Defense vs. Offense- CCSU’s strength is in its ability to score (2nd best adjusted offensive efficiency in the NEC), while Wagner has one of the stingiest defenses in the league. Intrigue! It’s truly a battle of philosophy, as Donyell Marshall wants to get the ball up and down and put up points, while Mason wants to grind this thing to a halt. As is often the case, whichever team wins the tempo battle will have the upper hand.
Rebounding- Wagner has made up for its difficulty to make shots by pounding the offensive glass, and have had quite a bit of success in doing it. The Seahawks’ are corralling 33.6% of their misses (46th nationally), with AJ Sumbry, Elijah Davis, and Romone Saunders doing the majority of the damage.
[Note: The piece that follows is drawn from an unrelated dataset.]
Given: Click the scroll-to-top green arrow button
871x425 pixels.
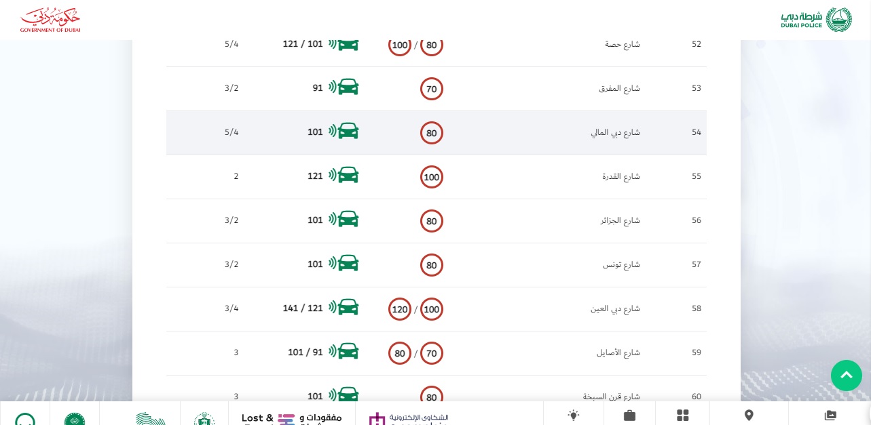Looking at the screenshot, I should tap(846, 376).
Meanwhile, we all know the Blue Devils’ issues with boxing out, as CCSU has the 13th lowest defensive rebounding rate in the entire country. Marshall will have to figure out a way to keep the Seahawks off the boards.
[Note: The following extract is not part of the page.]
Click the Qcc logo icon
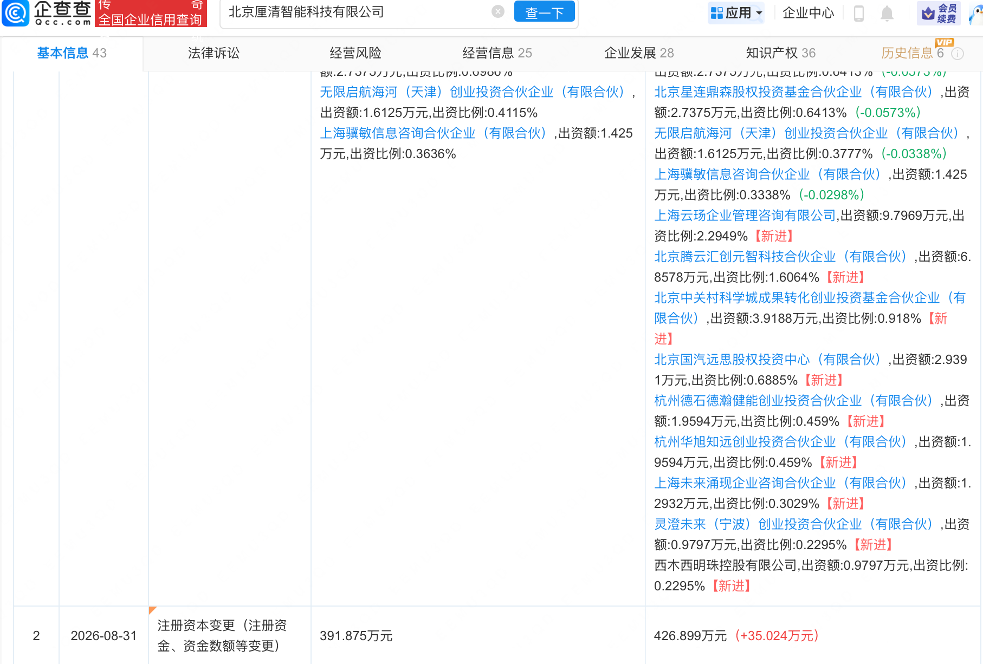Image resolution: width=983 pixels, height=664 pixels. pos(16,13)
Foul Line- One of the staples of Bashir Mason’s teams is the pressure, “in your face” defense. However, one of the drawbacks of said defense can be a propensity to foul. In fact, Wagner is allowing teams to get to the line with regularity this season, with the 13th highest opponent free throw rate. To do that against a team like CCSU, which is shooting 77% from the free throw line, could be a major issue for Wagner. CCSU fans better hope the referees call a tight game on Thursday night.
What a doozy to get conference play started, huh? I was down on the Seahawks coming into the season, and through the first month they did little to change my opinion. However, they’ve been really good in December. In fact, according to Bart Torvik’s “Game Score”, Wagner’s 77-68 win over Hartford was the most impressive 40-minute performance by an NEC team this season. And the “algorithm” love doesn’t end there, as Kenpom currently has Wagner as the highest rated team in the Northeast Conference.
Thursday’s game at Detrick is an interesting contrast. Wagner is a defensive-minded team that the computers love, while CCSU is a team that will look to outscore its opponents, and have really passed the “eye test”.
It’s much too early to put a ton of importance on one game. However after this one, the Blue Devils head out on the road for three straight and will be underdogs in each of the next two (at SHU and at FDU). Meanwhile, Wagner has a 4-game home-stand and will be favored in all of them. If CCSU wants to compete for an NEC title, this one is big.